## SEZIONE DOCUMENTO
————
Responsabilità di uomini e di algoritmi

Si sente sempre più spesso parlare degli algoritmi come fossero vere e proprie “intelligenze artificiali”, capaci di decidere i nostri destini in modo opaco e distopico. Di esempi concreti ce ne sono a bizzeffe. Molti di voi ricorderanno il caso di qualche anno fa dell’algoritmo utilizzato per allocare i docenti alle scuole sul territorio nazionale, e che in vari casi ha portato persone a doversi spostare di centinaia di km. Per non parlare degli algoritmi che, proprio in questi giorni, portano a colorare le diverse regioni e provincie d’Italia in base all’andamento della pandemia di COVID-19.

Il problema è in realtà molto più ampio. La nostra storia recente abbonda di situazioni in cui gli algoritmi hanno “mostrato comportamenti scorretti o poco etici”: algoritmi di riconoscimento facciale che confondono persone e gorilla, algoritmi per decidere sui prestiti bancari che “preferiscono” gli uomini alle donne, algoritmi per l’analisi dei carcerati che indicano genericamente le persone di colore come più tendenti a recidivare nei propri crimini.

In tutti questi esempi, torna di nuovo un riferirsi agli algoritmi come esseri senzienti, dotati di “preferenze”, “potere decisionale” e, non per ultimi, “preconcetti”.
Cercheremo, nei prossimi numeri della nostra rubrica, di fare un’opera di chiarezza su questi fantomatici algoritmi, cercando di ristabilire un po’ di ordine e di sano equilibrio. Lo faremo utilizzando esempi concreti, con un triplice scopo. In primis, ricorderemo da dove proviene il termine “algoritmo”, e cosa sia davvero un algoritmo. In secondo luogo, distingueremo tra gli algoritmi che vengono utilizzati per risolvere problemi, e quelli che vengono utilizzati per imparare dai dati. Da ultimo, ci soffermeremo, come già molte volte abbiamo fatto, sulla natura di questi dati: chi li ha prodotti, chi li consegna agli algoritmi. Con un tema di fondo sempre presente: quello della responsabilità e dell’importanza di responsabilizzarsi.
————
## DATI ESTRATTI
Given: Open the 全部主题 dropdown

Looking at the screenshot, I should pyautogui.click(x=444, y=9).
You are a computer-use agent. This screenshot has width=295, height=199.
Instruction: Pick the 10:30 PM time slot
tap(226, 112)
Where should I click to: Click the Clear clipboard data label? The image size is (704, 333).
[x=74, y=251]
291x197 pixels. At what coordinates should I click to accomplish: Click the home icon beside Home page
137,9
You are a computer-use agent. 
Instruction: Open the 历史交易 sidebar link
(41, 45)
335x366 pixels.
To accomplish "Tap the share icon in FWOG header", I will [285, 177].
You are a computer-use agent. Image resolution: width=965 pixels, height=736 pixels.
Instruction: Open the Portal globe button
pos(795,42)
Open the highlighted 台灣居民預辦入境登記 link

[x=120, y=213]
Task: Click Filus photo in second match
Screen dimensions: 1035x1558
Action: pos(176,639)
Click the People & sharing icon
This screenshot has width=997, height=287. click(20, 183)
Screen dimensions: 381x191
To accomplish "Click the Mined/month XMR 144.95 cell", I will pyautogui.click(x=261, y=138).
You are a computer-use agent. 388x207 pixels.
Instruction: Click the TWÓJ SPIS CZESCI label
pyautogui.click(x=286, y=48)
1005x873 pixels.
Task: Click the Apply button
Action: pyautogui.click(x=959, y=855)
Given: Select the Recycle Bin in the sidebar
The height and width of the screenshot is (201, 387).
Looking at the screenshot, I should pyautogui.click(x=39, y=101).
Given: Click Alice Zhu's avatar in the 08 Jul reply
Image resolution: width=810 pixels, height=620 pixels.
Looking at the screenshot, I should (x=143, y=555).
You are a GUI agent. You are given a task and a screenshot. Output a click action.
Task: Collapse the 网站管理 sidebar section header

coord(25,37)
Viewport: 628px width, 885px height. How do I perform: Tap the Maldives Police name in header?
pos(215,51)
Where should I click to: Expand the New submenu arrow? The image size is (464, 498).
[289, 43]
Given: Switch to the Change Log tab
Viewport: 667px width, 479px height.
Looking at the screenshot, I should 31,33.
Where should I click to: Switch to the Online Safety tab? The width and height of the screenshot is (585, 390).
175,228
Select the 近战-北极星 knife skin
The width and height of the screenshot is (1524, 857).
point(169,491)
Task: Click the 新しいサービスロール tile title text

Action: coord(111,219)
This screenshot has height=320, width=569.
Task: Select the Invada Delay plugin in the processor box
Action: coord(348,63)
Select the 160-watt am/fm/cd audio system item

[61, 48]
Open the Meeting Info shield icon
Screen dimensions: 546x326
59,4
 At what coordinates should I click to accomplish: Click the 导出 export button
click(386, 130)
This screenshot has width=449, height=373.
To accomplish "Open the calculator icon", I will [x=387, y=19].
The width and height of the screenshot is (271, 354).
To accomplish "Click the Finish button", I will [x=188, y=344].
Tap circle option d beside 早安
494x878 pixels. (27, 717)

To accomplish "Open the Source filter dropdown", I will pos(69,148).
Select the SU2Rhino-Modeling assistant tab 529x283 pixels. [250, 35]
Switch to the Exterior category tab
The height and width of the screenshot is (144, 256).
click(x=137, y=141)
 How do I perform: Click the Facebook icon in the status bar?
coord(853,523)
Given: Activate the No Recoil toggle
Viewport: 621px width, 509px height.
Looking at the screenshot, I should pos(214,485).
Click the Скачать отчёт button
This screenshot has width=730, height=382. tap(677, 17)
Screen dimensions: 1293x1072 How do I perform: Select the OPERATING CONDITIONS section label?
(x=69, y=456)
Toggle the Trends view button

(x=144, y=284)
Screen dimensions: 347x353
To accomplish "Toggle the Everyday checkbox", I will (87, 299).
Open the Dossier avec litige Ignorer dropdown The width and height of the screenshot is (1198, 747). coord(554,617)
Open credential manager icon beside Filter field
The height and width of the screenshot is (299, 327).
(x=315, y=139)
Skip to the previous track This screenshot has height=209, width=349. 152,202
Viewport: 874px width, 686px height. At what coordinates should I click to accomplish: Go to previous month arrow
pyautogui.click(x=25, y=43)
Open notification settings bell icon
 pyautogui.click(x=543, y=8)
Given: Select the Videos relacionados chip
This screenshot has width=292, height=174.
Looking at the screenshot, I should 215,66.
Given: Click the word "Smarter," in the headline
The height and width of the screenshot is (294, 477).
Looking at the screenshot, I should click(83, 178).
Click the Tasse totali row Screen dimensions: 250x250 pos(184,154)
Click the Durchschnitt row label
————
## COSA FARE
Nel testo sulla responsabilità degli algoritmi, perché il problema viene detto molto più ampio? Rispondi in una-tre frasi. Questi record provengono da una fonte diversa.

## SPAZIO RISPOSTA
Perché la storia recente abbonda di situazioni in cui gli algoritmi hanno mostrato comportamenti scorretti o poco etici. Tra questi ci sono il riconoscimento facciale che confonde persone e gorilla, i sistemi per i prestiti bancari che "preferiscono" gli uomini alle donne e quelli per l'analisi dei carcerati che indicano le persone di colore come più tendenti a recidivare.